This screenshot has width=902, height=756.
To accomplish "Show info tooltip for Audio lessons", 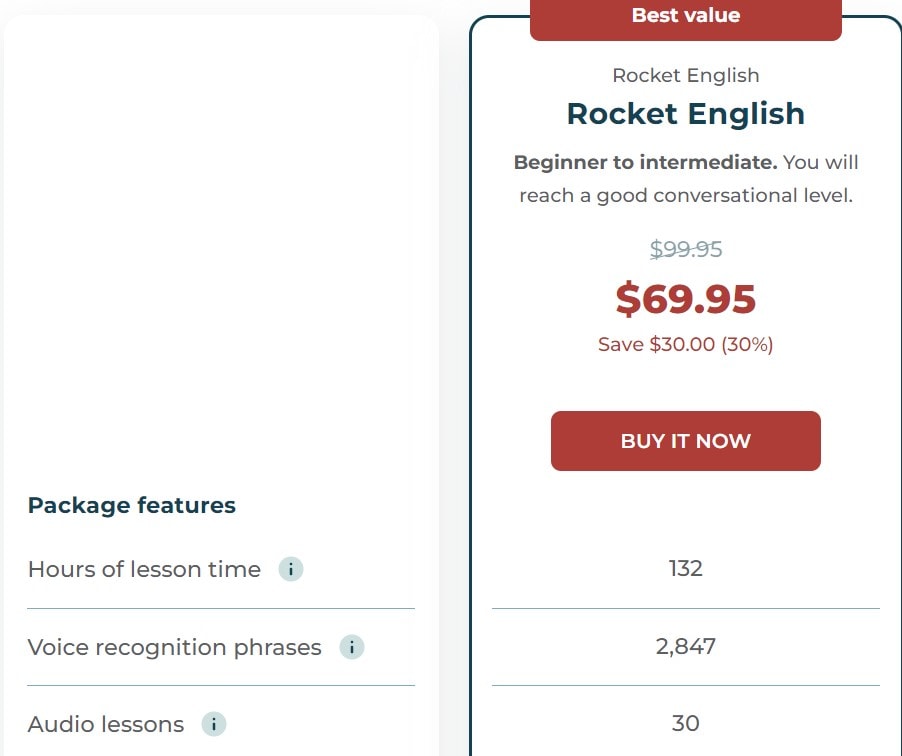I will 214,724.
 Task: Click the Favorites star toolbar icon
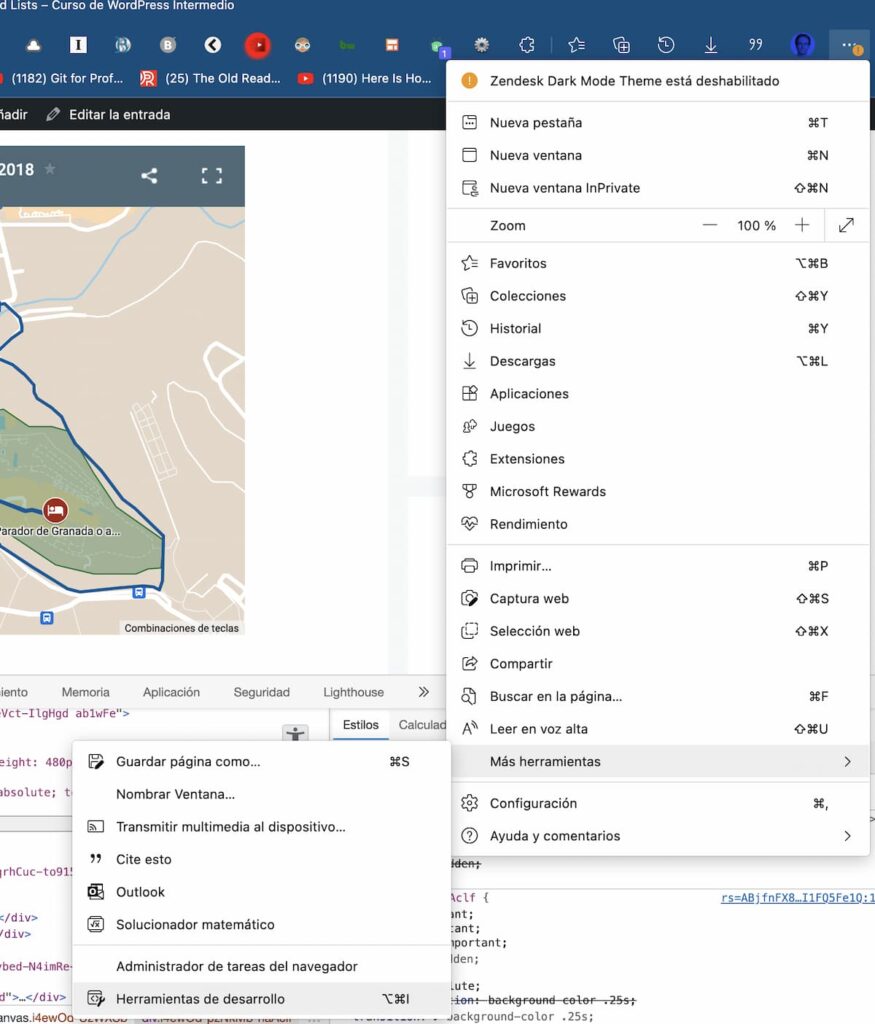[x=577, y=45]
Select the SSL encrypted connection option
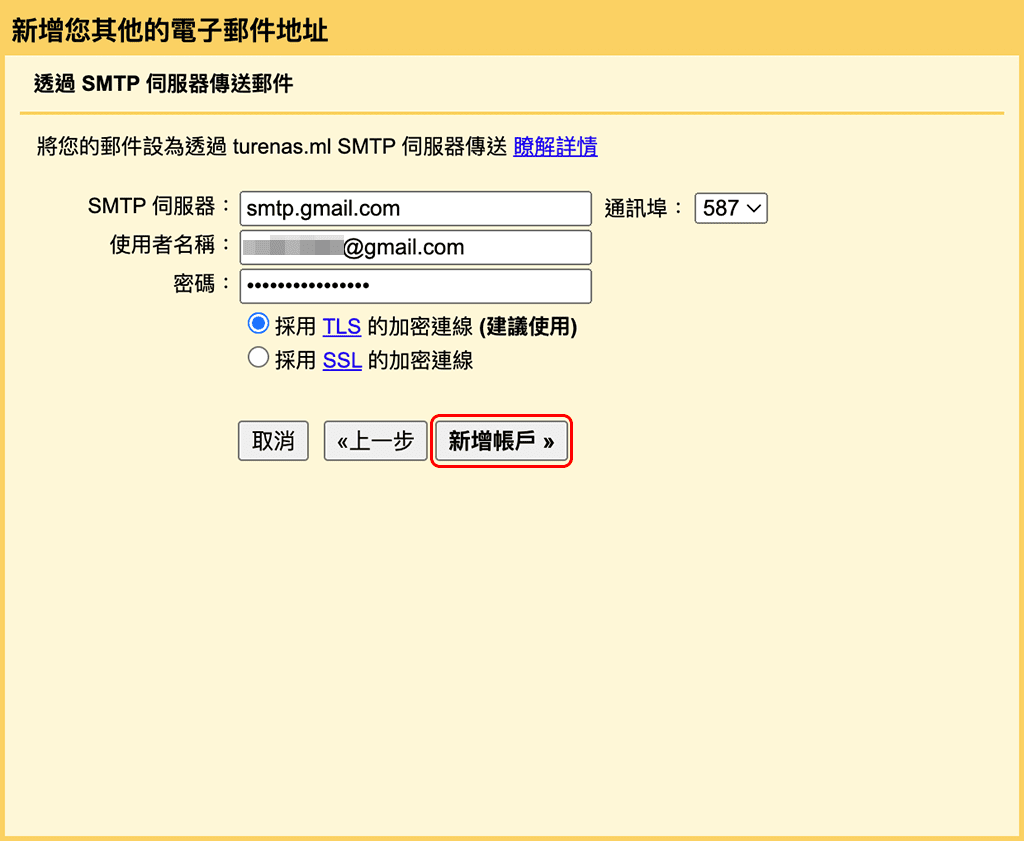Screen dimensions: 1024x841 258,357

→ **TASK DESCRIPTION**: Count the lines in the material that contain the word "connection" and give only that number.

→ **TASK ANSWER**: 1